# Introduction

In this document, we 

1. Recap the theory behind variational auto-encoders
1. Recap the practice of convolutional neural networks
1. Describe how to implement a VAE with particular emphasis on
  1. The additional of regularization terms (and fragility of the graph)
  1. The appropriate way to scale the KL divergence
  1. The necessity of monitoring and check-pointing during training
  1. The use of `GradientTape` as a debugging tool


# Theory of a Variational Auto-Encoder

Auto-encoding is a form of dimensionality reduction. The intent is either to obtain a more parsimonious representation of the data for subsequent analysis or -- in the generative case -- to learn a low-dimensional representation from which samples can easily be obtained, in order to -- via a reverse-transformation -- obtain samples in the high-dimensional space. In the case of generative networks, one can endeavour to assign meanings to dimensions post-hoc, and vary them to transform images.


## Bayesian Linear Case: PCA

In the Bayesian case, we focus on the generative story: which means one starts with sampling:

$$
\begin{align}
z_n & \sim N_P(0, I) & x_n \sim N_F(W z_n + \mu, \sigma^2 I)

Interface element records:

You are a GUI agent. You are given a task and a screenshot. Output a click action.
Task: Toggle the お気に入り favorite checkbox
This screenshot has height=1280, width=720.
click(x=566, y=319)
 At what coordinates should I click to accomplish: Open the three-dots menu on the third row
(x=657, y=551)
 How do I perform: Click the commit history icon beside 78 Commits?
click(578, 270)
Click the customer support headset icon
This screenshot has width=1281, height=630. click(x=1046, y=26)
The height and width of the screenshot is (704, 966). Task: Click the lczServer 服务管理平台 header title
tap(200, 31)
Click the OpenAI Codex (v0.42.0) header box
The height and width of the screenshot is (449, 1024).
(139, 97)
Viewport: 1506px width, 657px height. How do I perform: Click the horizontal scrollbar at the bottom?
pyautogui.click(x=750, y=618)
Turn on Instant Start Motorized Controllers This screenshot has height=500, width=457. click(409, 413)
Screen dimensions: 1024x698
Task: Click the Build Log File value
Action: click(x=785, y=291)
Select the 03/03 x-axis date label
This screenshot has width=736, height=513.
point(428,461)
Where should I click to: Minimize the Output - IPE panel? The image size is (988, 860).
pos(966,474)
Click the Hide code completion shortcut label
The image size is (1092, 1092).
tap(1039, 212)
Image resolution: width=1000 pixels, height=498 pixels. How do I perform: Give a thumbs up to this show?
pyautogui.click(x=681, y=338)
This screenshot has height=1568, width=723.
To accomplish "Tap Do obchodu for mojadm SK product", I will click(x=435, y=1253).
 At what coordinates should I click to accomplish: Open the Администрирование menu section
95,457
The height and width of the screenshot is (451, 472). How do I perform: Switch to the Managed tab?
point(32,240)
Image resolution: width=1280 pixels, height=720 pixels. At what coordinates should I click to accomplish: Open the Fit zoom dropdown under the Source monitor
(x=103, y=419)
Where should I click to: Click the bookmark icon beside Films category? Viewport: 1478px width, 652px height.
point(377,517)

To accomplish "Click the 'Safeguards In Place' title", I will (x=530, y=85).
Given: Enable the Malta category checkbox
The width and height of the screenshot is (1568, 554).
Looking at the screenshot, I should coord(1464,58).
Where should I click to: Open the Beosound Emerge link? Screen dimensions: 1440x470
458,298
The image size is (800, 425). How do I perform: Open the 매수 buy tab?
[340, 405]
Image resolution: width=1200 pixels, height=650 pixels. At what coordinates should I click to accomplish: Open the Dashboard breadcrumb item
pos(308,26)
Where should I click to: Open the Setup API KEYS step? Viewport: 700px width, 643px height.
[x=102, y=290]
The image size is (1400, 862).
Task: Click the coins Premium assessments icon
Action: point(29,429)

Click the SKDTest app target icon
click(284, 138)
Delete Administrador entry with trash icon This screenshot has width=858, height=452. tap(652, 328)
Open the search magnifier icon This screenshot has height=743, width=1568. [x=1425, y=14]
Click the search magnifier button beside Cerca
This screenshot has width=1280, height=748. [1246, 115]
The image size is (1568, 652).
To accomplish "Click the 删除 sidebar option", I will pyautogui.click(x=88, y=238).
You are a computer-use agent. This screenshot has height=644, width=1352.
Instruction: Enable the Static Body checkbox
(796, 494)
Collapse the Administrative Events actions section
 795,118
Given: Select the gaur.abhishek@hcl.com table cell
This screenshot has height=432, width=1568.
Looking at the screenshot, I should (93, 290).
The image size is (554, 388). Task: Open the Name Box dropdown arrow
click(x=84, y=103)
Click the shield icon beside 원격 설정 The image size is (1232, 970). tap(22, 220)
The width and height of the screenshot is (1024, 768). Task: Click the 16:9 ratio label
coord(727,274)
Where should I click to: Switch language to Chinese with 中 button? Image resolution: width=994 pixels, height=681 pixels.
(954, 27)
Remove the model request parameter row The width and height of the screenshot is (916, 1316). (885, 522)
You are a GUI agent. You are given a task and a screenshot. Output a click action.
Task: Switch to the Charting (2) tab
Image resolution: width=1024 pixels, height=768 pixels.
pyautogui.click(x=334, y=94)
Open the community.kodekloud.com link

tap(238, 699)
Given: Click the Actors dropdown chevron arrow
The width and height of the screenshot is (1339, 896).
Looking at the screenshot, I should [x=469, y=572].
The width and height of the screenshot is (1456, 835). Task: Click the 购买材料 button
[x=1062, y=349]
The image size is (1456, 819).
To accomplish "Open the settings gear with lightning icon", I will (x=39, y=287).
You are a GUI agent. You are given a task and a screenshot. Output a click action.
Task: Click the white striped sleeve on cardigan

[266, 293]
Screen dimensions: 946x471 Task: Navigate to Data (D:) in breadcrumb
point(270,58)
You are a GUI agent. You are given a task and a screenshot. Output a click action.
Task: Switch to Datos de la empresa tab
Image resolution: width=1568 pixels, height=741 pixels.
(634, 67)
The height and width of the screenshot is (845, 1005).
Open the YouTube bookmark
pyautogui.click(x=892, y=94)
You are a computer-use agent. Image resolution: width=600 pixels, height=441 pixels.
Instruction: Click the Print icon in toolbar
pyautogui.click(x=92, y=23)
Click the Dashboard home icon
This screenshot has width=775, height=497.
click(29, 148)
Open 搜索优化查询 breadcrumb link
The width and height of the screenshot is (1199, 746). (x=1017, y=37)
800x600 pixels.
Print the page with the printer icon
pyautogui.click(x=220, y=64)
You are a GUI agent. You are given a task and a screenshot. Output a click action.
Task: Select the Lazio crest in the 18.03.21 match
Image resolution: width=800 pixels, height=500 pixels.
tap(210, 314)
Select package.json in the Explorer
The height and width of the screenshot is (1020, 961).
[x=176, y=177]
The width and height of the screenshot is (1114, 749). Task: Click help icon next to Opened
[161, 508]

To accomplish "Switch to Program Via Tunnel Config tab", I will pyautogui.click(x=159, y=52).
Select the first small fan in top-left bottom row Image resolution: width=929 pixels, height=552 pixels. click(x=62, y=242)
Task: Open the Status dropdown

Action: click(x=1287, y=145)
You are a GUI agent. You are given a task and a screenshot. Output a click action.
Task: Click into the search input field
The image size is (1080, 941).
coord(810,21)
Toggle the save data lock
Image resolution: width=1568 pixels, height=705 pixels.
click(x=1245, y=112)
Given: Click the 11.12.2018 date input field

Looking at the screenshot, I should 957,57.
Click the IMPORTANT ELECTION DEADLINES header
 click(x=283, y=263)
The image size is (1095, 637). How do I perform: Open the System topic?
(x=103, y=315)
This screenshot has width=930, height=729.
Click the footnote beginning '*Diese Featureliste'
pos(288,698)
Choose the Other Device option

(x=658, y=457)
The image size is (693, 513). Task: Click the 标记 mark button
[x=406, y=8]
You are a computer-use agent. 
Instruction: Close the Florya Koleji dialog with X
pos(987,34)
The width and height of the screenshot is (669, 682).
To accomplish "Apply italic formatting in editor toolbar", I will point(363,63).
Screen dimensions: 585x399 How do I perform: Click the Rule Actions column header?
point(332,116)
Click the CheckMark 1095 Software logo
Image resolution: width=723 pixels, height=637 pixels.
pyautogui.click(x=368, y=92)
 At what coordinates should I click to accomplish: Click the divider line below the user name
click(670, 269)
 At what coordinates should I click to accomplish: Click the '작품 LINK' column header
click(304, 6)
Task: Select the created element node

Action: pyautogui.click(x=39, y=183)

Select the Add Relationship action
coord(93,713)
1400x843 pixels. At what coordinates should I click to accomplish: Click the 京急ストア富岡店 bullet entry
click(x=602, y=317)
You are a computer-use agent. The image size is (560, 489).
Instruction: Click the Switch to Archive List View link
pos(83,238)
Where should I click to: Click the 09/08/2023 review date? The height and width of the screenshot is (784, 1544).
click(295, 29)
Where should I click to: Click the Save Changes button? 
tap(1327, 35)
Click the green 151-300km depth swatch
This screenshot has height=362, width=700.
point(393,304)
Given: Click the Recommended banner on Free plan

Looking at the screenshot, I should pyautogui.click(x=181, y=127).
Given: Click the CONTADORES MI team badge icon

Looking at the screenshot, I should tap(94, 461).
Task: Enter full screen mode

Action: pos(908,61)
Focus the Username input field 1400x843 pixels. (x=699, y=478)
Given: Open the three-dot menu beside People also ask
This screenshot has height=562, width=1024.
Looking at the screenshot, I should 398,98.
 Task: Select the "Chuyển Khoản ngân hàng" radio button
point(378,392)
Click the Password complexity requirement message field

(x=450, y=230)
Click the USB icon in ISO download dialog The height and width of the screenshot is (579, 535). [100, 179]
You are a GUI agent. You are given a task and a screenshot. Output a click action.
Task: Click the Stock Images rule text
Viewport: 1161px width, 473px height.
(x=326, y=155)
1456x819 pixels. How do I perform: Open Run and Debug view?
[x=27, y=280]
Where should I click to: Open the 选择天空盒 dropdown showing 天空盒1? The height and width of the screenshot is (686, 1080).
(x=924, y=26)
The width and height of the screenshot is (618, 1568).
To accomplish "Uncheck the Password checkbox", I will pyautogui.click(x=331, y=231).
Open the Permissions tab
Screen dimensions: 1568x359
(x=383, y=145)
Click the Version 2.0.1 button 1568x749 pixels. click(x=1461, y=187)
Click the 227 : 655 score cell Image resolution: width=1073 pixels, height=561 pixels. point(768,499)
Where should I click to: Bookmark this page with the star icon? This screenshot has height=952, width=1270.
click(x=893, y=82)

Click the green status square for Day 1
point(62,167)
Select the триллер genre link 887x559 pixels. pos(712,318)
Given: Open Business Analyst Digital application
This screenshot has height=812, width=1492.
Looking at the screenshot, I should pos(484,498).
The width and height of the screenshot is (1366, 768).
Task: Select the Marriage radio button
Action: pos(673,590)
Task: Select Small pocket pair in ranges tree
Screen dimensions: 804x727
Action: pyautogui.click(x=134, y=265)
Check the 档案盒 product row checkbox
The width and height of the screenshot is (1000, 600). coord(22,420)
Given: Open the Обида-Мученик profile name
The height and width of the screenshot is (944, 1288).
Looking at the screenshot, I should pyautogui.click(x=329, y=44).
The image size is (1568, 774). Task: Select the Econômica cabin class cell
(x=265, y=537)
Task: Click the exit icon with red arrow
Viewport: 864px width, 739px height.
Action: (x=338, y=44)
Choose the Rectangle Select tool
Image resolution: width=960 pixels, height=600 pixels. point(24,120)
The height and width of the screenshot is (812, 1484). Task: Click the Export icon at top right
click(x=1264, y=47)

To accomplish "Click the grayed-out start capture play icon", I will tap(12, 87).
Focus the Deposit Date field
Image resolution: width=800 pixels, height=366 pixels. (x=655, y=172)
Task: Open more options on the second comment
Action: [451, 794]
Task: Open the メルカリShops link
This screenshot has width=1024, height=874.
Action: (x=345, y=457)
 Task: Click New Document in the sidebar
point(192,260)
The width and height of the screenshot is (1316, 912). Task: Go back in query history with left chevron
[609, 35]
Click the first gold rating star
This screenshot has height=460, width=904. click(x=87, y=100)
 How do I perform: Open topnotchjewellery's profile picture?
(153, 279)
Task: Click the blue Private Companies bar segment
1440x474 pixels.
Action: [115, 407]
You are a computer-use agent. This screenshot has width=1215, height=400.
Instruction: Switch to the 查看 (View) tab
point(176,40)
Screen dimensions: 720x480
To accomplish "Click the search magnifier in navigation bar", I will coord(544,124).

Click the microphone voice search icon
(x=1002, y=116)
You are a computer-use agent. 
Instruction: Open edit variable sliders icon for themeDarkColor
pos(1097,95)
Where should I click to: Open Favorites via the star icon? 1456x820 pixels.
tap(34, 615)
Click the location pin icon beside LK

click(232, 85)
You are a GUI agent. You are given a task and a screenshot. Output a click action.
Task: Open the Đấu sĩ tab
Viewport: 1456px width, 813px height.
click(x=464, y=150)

Task A:
Summarize the passage on variational auto-encoders in two sentences.
Task B:
Answer these questions from the passage on variational auto-encoders, one answer per line:
(i) What is auto-encoding described as a form of?
(ii) What is `GradientTape` to be used as?
(iii) In the Bayesian case, what does one focus on?
Task C:
Write the next part of the passage on variational auto-encoders, picking up after its final line.

Result A:
The document recaps the theory behind variational auto-encoders and the practice of convolutional neural networks. It then describes how to implement a VAE, with emphasis on regularization terms, scaling the KL divergence, monitoring and check-pointing during training, and using `GradientTape` as a debugging tool.

Result B:
(i) Dimensionality reduction.
(ii) A debugging tool.
(iii) The generative story.

Result C:
\end{align}
$$
where $W \in \mathbb{R}^{F \times P}$. If the data are centred to have zero-mean then we can remove $\mu$. In a fully Bayesian framework, this boils down pPCA where the inference procedure utilises EM. 

In a frequentist frame-work, you're looking at PCA, where you're trying to find an orthonormal basis $\boldsymbol{w}_1, \ldots, \boldsymbol{w}_p$ , so $\boldsymbol{w}_i^\top\boldsymbol{w}_j = 0$ for all $i \neq j$ and $\boldsymbol{w}_i^\top \boldsymbol{w}_i = 1$. Inference proceeds using the reconstruction error

$$
\begin{align}
\xi(\boldsymbol{Z}, \boldsymbol{W}) &  = \frac{1}{N} (X - ZW^\top)^\top(X - ZW^\top) \\
& = \sum_P \frac{1}{N} (X - \boldsymbol{z}_p \boldsymbol{w_p}^\top)^\top(X - \boldsymbol{z}_p \boldsymbol{w_p}^\top)\\
& = \sum_P \frac{1}{N} \sum_n (\boldsymbol{x}_n - z_{np} \boldsymbol{w}_p)^2
\end{align}
$$
Setting $p=1$ to consider the first of the $P$ components, we end up with the specific error

$$
\begin{align}
& &\xi(z_{n1}, \boldsymbol{w}_1) & = \frac{1}{N} \sum_n (\boldsymbol{x}_n - z_{n1} \boldsymbol{w}_1)^2 \\
& \implies &  \frac{d\xi(z_{n1}, \boldsymbol{w}_1)}{d z_{n1}} & = -\frac{2}{N} (w_1^\top x_n - z_{n1}) = 0 \\
& \implies & z_{n1} & = w_1^\top x_n
\end{align}
$$
Note that the quadratic term in the error $z_i^\top w_i^\top w_i z_i = z_i z_i$ due to orthonormality of $w_i$.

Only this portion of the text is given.